Miller ministry, Province of Ontario (1985)
Cabinet posts (2)
| Predecessor | Office | Successor |
| Bob Welch | Attorney General 1985 (May–June) | Ian Scott |
| Keith Norton | Minister of Health 1985 (February–May) | Philip Andrewes |
Davis ministry, Province of Ontario (1971–1985)
Cabinet posts (2)
| Predecessor | Office | Successor |
| James Auld | Minister of Natural Resources 1981–1985 | Mike Harris |
Sub-Cabinet Post
| Predecessor | Title | Successor |
|  | Minister Without Portfolio (1979–1981) |  |

===Pope and Mike Harris===
Although Pope's anti-establishment rhetoric and populism foreshadowed Mike Harris's tenure as party leader, the two men were frequent adversaries in the Progressive Conservative Party after 1985. In 1997, Pope made headlines when he publicly criticized Premier Harris and accused the government of demonizing teachers and supporting the teachers' strike against Harris's Bill 160 (the "Education Quality Improvement Act"), which removed the ability of collective bargaining agreements to regulate working conditions for teachers, introduced teacher testing, and allowed the government to increase class sizes and reduce preparation time.

==Later years==

In 2004, Pope chaired a committee looking into Timmins's involvement in the 2006 Ontario Games. As of 2003, he acted as counsel for the law firm of Racicot, Maisonneuve, Labelle, Gosselin. He wrote a series of articles on the 2004 federal election for the Sudbury Star newspaper, arguing that no party was adequately focused on issues of concern to Northern Ontario.

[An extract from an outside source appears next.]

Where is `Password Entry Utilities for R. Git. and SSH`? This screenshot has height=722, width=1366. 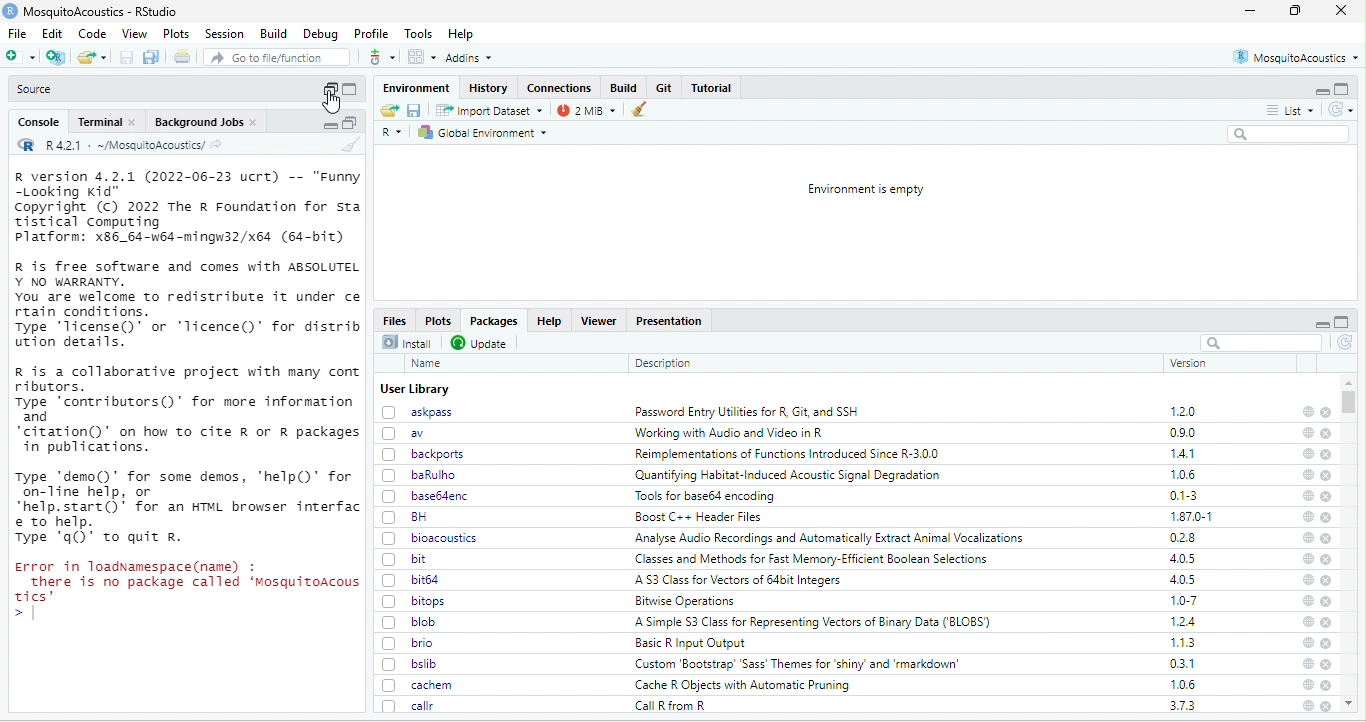
Password Entry Utilities for R. Git. and SSH is located at coordinates (747, 411).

In 2006, Pope wrote a report on the Kashechewan Crisis, recommending that residents of the community be relocated to a new reserve site near Timmins.

He was married to Linda Fillion-Pope and they have one son, David and his wife Kirstin Danielson have two children Beatrice and Theodore Pope. He also has a daughter

Pope died on July 8, 2022, in Calgary, Alberta following heart surgery.